▶ EXERCISE GOAL:
Present the lines from the one containing "coordinates (735, 124)." through the one containing "bar-value-label: -20 is" as a Markdown table with the columns "Row" and "Line", leaving out any blank lines.

▶ Data excerpts:

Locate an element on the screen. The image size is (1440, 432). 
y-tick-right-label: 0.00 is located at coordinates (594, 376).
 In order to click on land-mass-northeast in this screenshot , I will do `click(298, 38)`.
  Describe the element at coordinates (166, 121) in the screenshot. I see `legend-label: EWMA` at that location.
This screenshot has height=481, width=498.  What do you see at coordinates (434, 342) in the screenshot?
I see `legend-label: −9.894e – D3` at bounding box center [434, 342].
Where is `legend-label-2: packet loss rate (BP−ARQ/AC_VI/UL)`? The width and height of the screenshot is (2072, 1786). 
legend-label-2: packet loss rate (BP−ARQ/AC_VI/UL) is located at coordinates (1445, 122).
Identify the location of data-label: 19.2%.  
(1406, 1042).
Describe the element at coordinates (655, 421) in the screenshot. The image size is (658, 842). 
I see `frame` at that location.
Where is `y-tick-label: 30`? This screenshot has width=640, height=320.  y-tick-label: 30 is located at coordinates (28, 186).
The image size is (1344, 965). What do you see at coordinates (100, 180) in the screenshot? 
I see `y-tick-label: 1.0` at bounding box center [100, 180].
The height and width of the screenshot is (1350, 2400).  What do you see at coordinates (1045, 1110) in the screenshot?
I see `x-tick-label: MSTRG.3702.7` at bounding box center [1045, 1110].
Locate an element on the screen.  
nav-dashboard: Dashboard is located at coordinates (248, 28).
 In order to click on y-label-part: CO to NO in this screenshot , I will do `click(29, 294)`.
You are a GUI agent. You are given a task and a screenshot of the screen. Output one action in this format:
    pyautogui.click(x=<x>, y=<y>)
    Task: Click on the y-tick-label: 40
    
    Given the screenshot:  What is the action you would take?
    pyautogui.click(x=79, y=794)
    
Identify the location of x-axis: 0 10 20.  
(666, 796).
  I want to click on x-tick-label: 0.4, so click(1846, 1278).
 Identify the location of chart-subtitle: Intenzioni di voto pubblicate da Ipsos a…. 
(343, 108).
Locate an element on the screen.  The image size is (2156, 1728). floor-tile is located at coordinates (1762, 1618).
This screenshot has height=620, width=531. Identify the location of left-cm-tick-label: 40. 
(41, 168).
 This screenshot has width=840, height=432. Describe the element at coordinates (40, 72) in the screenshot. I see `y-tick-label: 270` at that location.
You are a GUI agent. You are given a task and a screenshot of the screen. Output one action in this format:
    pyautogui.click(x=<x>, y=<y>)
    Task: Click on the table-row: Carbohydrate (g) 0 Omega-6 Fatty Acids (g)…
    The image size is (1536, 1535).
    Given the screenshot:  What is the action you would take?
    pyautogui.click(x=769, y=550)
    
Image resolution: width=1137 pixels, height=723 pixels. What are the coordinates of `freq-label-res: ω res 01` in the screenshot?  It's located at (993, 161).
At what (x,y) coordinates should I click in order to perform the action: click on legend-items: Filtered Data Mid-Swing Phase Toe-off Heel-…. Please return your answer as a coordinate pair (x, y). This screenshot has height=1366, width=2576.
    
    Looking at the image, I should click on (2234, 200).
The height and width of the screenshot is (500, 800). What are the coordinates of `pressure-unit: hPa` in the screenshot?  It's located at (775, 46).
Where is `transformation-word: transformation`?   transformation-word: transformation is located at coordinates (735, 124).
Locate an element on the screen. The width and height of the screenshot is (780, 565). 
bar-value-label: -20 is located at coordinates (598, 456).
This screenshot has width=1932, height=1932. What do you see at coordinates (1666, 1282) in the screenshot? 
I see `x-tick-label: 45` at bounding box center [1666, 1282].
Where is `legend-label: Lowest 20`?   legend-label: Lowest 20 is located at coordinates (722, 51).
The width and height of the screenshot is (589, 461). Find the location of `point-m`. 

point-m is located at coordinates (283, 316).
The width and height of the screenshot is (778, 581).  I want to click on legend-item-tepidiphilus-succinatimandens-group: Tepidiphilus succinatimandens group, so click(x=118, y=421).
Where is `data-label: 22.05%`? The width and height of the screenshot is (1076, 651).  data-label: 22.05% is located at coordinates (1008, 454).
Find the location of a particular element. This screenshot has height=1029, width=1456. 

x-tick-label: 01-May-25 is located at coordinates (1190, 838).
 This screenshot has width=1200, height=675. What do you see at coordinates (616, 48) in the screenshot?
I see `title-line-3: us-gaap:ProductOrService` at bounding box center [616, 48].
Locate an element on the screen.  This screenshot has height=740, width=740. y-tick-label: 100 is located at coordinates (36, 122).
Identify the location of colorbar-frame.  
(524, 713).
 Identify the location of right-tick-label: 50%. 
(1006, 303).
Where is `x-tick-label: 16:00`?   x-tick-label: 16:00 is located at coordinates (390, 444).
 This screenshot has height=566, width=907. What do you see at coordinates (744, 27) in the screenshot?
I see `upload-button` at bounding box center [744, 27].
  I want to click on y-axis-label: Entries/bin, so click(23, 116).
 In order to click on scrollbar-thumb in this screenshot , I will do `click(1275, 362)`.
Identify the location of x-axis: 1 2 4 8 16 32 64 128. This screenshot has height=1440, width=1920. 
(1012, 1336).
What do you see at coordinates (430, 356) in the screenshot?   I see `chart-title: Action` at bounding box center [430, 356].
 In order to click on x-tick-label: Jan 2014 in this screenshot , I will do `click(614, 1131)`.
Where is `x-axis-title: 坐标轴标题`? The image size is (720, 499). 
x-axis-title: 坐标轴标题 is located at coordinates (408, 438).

▶ SOLUTION:
| Row | Line |
|---|---|
| 1 | Where is `transformation-word: transformation`?   transformation-word: transformation is located at coordinates (735, 124). |
| 2 | Locate an element on the screen. The width and height of the screenshot is (780, 565).  |
| 3 | bar-value-label: -20 is located at coordinates (598, 456). |